A permanent settlement in Maskiyot could hinder a faltering peace process as Palestinian and Israeli leaders meet with US secretary of State.
Maskiyot, West Bank
For nearly three decades this outpost in the desert hills of the Jordan Valley functioned as a stillborn settlement, a temporary respite for soldiers and religious students, but never the residential community intended by Israel when it approved Maskiyot in the 1980s.
After Israel's Defense Ministry recently approved plans to build 20 houses, Palestinians and peace process proponents warn that the settlement is a violation of Israel's promise not to establish new settlements in the West Bank – and another indication of the gloomy prospects for reaching a peace deal before President Bush leaves office.
"We've planted our stake," says Yosi Hazut, was evacuated fro the Gaza Strip by Israel in 2005 and moved here six months ago. "This is a settlement like any other community in Israel.

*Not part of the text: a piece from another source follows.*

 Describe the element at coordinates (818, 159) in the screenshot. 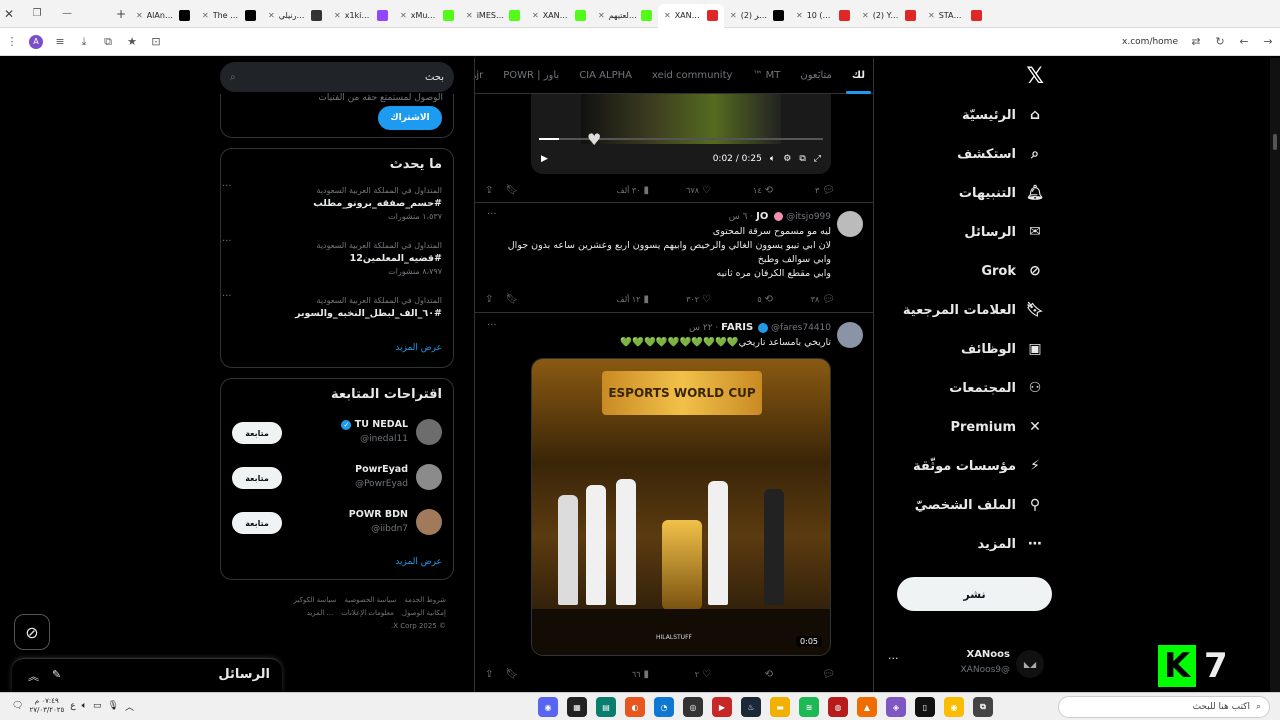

We're not waiting for the government."
Secretary of State Condoleezza Rice was scheduled to meet with Israeli and Palestinian leaders on Wednesday in an effort to salvage the peace talks.
Under the US-sponsored "road map" peace plan, Israel is supposed to freeze settlement construction. But Israel has continued to build in existing West Bank settlements and in east Jerusalem since restarting negotiations with the Palestinians last year.